[Start of section]

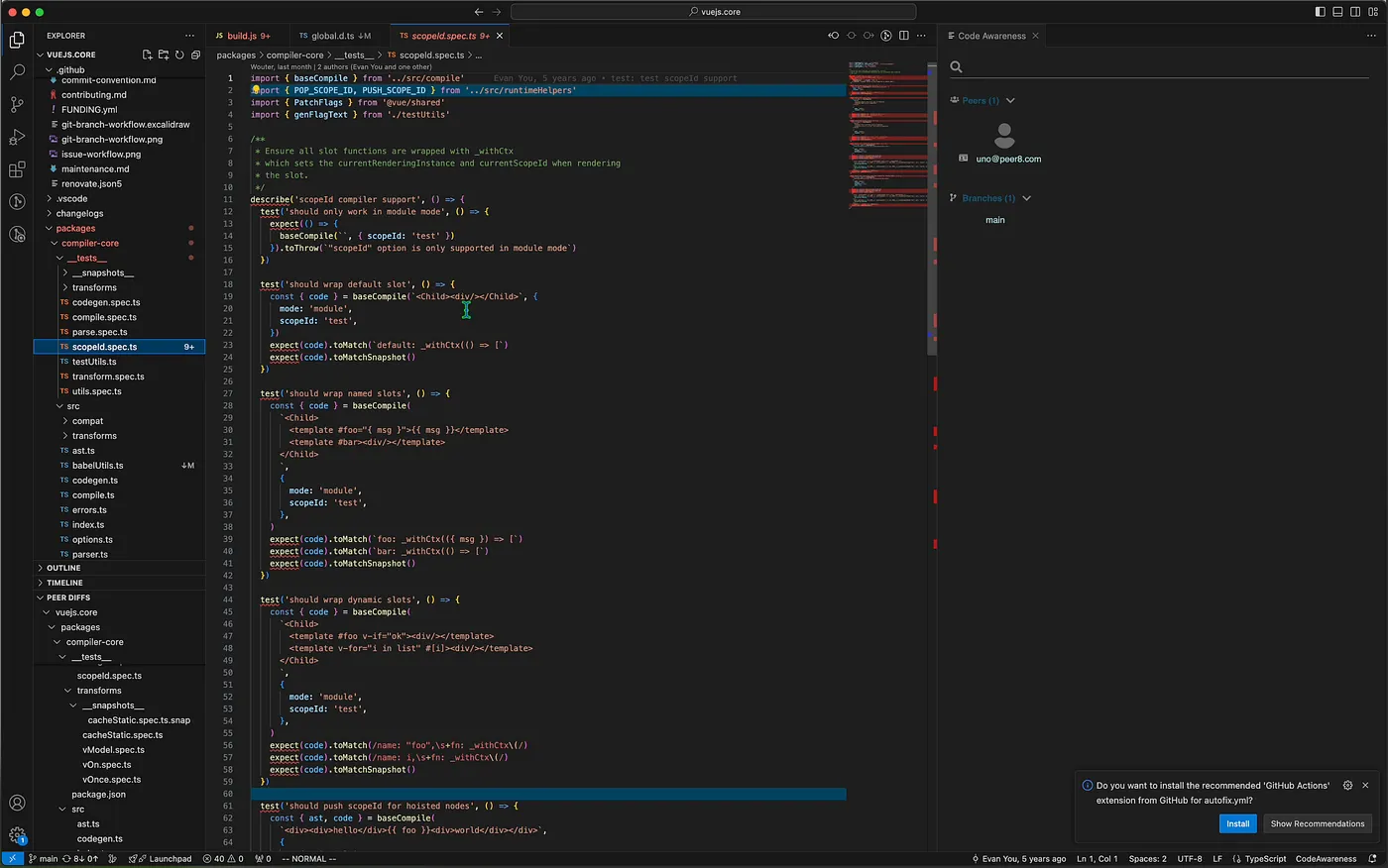Toggle the bottom panel layout button
Viewport: 1388px width, 868px height.
1337,12
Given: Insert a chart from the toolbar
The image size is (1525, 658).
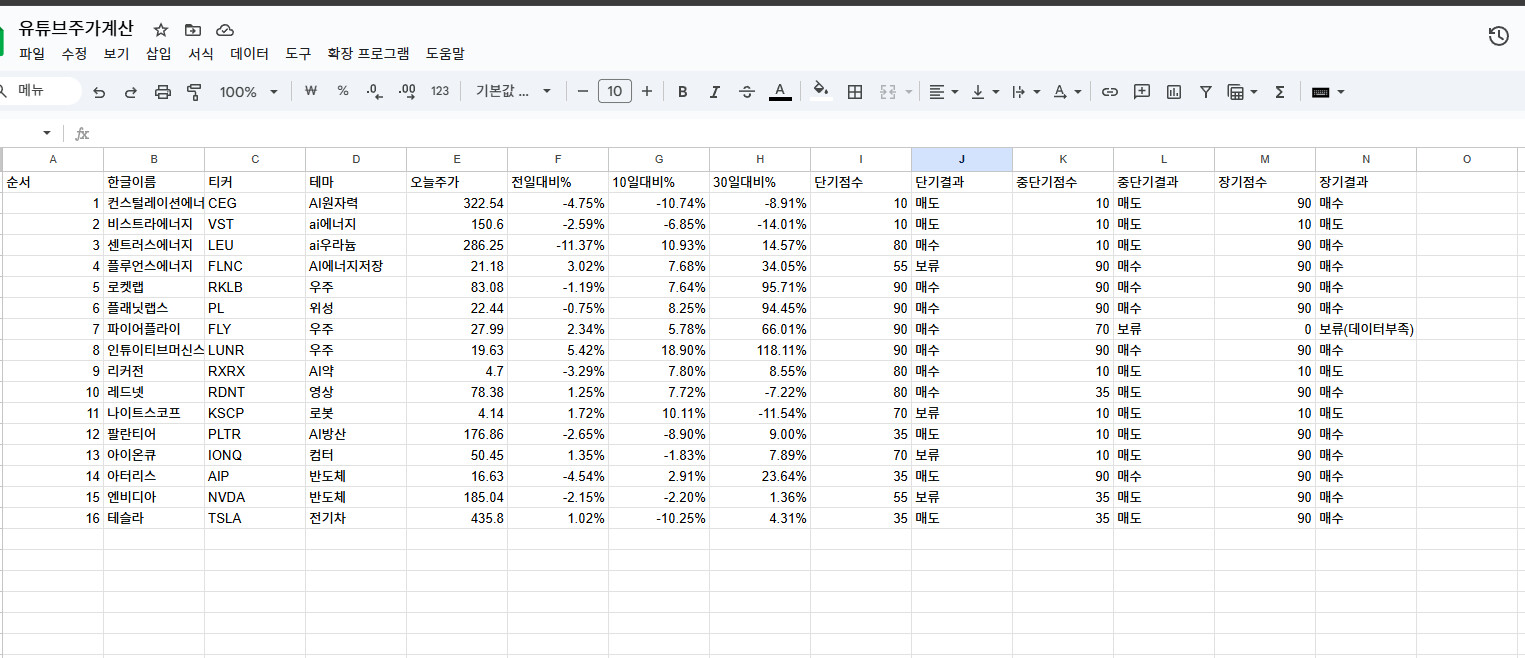Looking at the screenshot, I should point(1173,92).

[End of section]

* What you will do *
Nothing but the lines from the line with "Given: Insert a chart from the toolbar" through the end of the listing should appear in the answer, each duplicated exactly, without pictures.

* Answer to this exercise *
Given: Insert a chart from the toolbar
The image size is (1525, 658).
Looking at the screenshot, I should point(1173,92).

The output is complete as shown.